Le Masque De Cristal, Ou L’Anonymat De La Maison Margiela

La Maison Margiela s’est fait sa place à contre courant dans le monde de la mode. L’anonymat, qui par définition est « la qualité de ce qui est sans nom ou sans renommée » est paradoxalement devenu signature et signe distinctif de la Maison Margiela. Le masque de cristal a alors su s’imposer comme objet iconique de la marque.

Objet universel de toutes les sociétés archaïques et modernes, le masque tient une place toute particulière au cours des civilisations : qu’il soit un symbole religieux, un déguisement, un accessoire théâtrale ou une affirmation de mouvement politique, le masque dissimule et fascine. Martin Margiela, qui souhaitait que la création se suffise à elle seule et soit au centre de tout, a à plusieurs reprises fait défiler les mannequins dans le mystère le plus complet port de voile opaque, bandeau noir sur les yeux, frange ultra-longue, ou encore lunettes noires …

Ainsi en 2012, l’anonymat prend sa forme la plus aboutit : un masque de cristal, décrivant des rosaces parfaites, comparables à des bijoux voire des œuvres d’art, plongeant le spectateur dans un doux inconfort. Le masque perd sa fonction d’« accessoire » et affirme sa vocation artistique, posant la question de l’identité et élevant par ailleurs l’esprit de celui qui le contemple. L’homme masqué devient l’autre, sans visage il est capable de les prendre tous et l’identification devient possible.

La haute couture s’élève au rang d’Art, et le masque de cristal signé MMM devient un gimmick-mode à l’impact visuel extraordinaire entre élégance et futurisme. La retombée médiatique liée à ce mystère bien orchestrée est immense et les plus grandes stars américaines se l’arrachent.
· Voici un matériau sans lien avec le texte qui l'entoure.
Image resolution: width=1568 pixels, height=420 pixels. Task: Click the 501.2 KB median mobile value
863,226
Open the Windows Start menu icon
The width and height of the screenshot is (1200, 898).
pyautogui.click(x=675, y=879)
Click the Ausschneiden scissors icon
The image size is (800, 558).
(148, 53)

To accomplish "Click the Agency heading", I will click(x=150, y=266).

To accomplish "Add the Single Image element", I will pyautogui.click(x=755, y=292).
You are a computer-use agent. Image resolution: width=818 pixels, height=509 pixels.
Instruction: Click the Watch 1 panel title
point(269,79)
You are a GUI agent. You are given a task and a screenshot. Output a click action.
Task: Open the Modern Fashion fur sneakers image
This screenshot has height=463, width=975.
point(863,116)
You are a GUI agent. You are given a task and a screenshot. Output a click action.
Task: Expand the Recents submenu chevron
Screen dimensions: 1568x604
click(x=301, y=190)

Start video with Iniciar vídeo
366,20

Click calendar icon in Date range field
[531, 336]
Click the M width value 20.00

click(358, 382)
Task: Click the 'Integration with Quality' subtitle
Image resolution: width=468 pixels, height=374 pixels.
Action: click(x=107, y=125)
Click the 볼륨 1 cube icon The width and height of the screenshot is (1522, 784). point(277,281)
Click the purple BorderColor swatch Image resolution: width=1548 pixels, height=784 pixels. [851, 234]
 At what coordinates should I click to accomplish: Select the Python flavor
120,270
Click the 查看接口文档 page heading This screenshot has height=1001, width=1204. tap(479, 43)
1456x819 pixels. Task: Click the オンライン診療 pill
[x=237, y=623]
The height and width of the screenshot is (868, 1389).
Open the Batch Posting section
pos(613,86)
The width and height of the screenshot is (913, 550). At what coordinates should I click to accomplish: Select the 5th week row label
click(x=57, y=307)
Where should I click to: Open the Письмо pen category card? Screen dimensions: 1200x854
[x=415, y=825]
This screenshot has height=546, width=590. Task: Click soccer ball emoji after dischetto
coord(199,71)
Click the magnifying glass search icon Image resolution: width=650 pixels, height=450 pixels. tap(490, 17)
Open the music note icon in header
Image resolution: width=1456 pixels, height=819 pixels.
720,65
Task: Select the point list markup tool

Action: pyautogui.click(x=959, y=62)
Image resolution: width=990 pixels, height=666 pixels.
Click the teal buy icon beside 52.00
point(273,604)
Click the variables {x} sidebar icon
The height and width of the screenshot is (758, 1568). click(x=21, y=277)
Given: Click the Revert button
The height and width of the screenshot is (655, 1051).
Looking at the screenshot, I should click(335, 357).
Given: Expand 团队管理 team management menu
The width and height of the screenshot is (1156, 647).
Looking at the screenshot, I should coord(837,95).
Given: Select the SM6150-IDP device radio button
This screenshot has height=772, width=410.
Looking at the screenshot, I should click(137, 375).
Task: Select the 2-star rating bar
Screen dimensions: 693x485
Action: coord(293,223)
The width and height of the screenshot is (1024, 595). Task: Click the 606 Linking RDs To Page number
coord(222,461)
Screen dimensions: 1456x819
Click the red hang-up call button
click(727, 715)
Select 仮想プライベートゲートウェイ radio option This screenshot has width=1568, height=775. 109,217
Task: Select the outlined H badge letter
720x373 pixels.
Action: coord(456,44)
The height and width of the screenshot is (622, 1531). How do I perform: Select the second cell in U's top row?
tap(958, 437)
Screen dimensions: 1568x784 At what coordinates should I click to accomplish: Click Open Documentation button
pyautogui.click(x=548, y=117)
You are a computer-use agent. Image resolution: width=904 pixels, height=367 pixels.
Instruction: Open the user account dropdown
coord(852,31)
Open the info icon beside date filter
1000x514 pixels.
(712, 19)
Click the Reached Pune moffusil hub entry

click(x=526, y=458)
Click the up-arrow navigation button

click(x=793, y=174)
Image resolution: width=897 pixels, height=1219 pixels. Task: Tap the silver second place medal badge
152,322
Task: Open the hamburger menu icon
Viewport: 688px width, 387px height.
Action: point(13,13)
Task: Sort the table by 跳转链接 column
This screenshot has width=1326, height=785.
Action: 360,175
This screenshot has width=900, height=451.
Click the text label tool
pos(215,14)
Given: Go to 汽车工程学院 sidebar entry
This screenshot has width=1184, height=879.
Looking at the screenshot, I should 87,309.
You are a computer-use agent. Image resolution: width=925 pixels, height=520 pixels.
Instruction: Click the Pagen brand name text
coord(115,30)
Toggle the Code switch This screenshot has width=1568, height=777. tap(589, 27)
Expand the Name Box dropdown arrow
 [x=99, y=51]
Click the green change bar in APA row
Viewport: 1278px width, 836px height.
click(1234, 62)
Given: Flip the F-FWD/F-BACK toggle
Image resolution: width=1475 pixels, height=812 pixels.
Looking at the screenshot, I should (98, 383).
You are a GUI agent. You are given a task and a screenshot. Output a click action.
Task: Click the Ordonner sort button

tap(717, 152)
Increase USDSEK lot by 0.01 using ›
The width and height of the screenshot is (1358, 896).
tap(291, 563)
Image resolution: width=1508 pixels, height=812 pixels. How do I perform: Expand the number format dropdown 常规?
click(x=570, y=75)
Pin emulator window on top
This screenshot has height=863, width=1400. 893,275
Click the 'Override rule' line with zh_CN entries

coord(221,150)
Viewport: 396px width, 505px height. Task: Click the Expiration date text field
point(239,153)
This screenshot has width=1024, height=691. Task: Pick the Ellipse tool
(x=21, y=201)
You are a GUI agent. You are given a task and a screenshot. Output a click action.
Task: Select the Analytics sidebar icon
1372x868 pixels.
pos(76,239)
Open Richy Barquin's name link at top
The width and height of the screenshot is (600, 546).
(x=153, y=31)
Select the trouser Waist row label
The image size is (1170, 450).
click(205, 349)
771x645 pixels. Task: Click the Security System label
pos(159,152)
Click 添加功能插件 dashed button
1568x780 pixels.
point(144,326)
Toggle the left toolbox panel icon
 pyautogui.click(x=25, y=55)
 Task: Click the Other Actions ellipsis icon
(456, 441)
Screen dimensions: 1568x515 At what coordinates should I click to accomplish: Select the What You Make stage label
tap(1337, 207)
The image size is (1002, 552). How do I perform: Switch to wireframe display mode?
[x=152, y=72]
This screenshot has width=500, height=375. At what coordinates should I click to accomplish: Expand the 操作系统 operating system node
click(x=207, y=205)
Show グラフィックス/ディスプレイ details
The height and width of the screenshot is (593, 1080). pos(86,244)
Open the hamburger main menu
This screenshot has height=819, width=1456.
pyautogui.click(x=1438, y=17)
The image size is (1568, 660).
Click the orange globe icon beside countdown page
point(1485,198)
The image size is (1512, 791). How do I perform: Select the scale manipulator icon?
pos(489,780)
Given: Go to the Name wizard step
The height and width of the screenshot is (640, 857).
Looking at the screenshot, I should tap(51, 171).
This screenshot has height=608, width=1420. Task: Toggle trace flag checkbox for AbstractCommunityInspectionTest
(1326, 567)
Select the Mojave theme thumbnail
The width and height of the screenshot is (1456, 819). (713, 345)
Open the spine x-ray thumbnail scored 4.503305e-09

Kanye West, connu pour son extravagance vestimentaire et son goût prononcé pour la mode a même arboré le sien serti de diamants au Zénith de paris en 2013, créant la surprise et l’hystérie de son public impatient de le découvrir. Finalement l’anonymat de la Maison Margiela devient sa plus grande arme médiatique.

Léa Bekki et Marie Doudakian étudiantes en 3ème année à l’EIML Paris.